= Toi Te Rito Maihi =

New Zealand artist (1937–2022)

Toi Te Rito Maihi (1937 - 10 December 2022) was a New Zealand weaver, printmaker, painter, educator and writer. She belonged to Ngāti Ipu, Ngāi Te Apata o Ngāti Kahungunu, Ngāti Hao o Taitokerau and the Bland Family of Yorkshire.

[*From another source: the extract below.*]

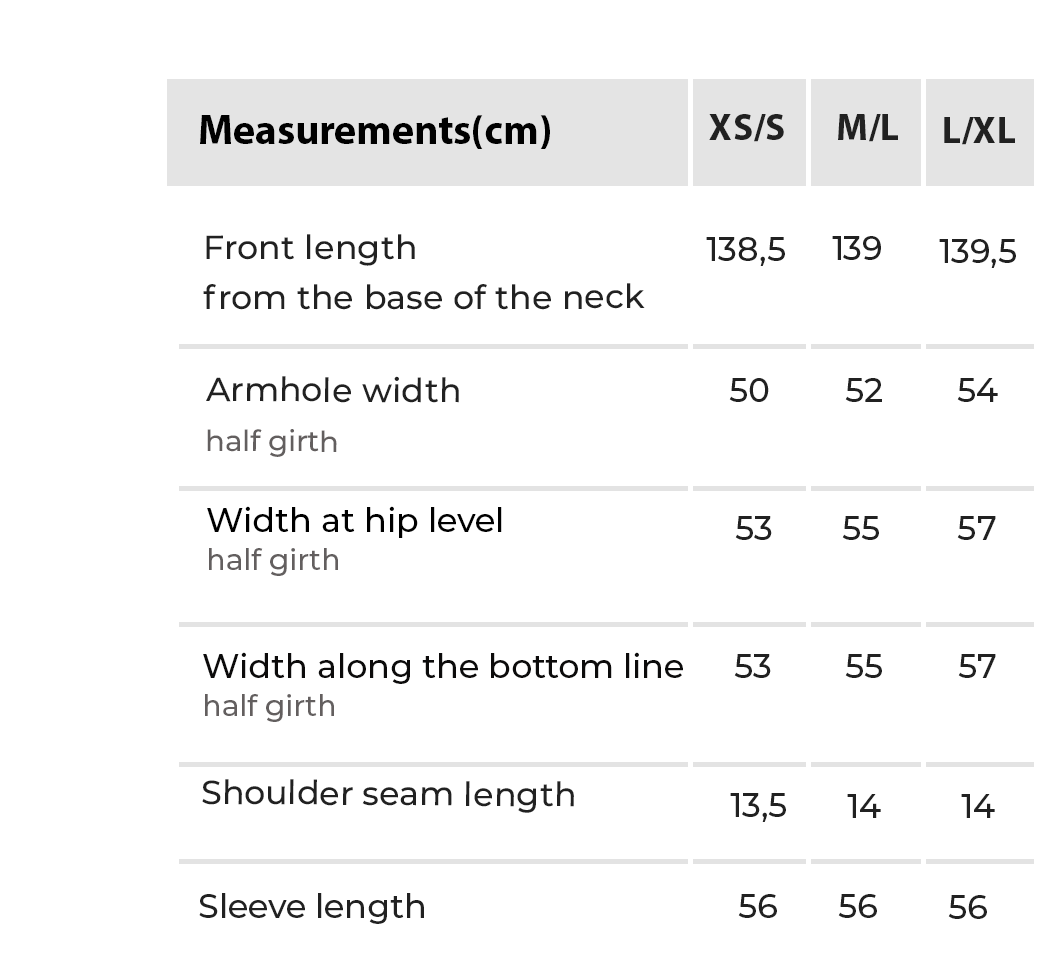Viewport: 1038px width, 974px height.
Task: Select the M/L size column header
Action: 866,128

Maihi recounted the story of how she learned to weave. She was the only Māori foundation member of the committee of the Ngaruawahia Weaving Hui who was not known as a weaver, and so was generally assigned administrative tasks. Eva Anderson noticed Maihi's frustration and when a weaver had to leave the hui and abandon her partially-completed whakairo kete, it was Anderson who invited Maihi to finish it. Late at night when she was still weaving, Eddie Maxwell showed her how to finish it and sat with her until her first whakairo kete was completed.

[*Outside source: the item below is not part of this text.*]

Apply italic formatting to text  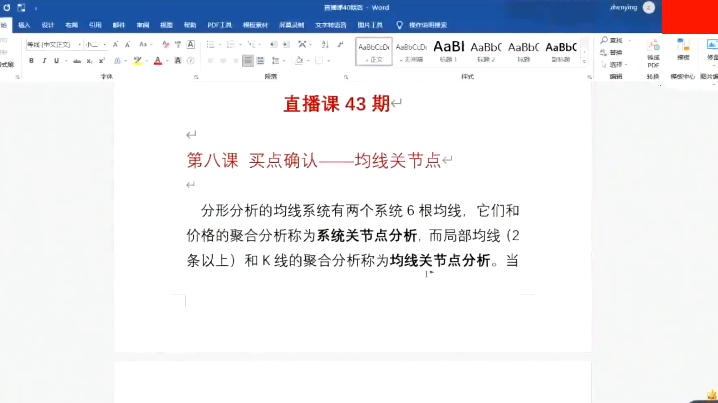pyautogui.click(x=44, y=61)
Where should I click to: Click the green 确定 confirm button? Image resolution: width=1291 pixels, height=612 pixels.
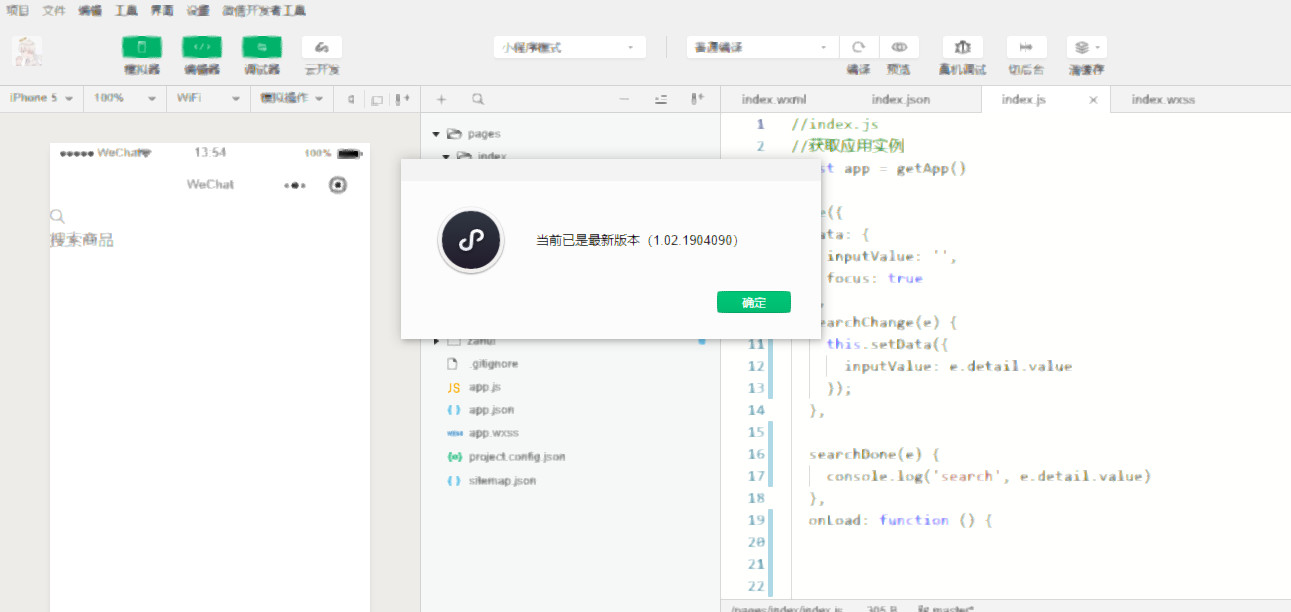753,302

Maihi has exhibited widely since the 1970s and her work is held in the collections of the Museum of New Zealand Te Papa Tongarewa and Auckland Art Gallery. Considered an expert in her field, she was the master weaver for Kohewhata Marae in Kaikohe and a major contributor for the publication Whatu Kakahu: Māori Cloaks a publication that accompanied Kahu Ora an exhibition held at The Museum of New Zealand Te Papa Tongarewa in 2013. She had earlier curated an exhibition, Fibre interface, traditional and contemporary Māori and contemporary Pakeha fibre art held at Te Taumata Gallery in Auckland in 1993. The exhibition showcased work by Tawai Tauroa, Eva Anderson, Clare Coyle, Christina Hurihia Wirihana, Rangi Kiu, Eddie Maxwell, and Mary Donald, among others.

==Selected publications==
- Maihi, Toi Te Rito. (2003) Whakaaro aroha. New Zealand.
- Maihi, Toi Te Rito. (1992) Pakeke! Pakeke! Whalesong Tamakimakaurau.
- Maihi, Toi te Rito & Lander, Maureen. (2005) He Kete He Kōrero. Reed, Auckland New Zealand.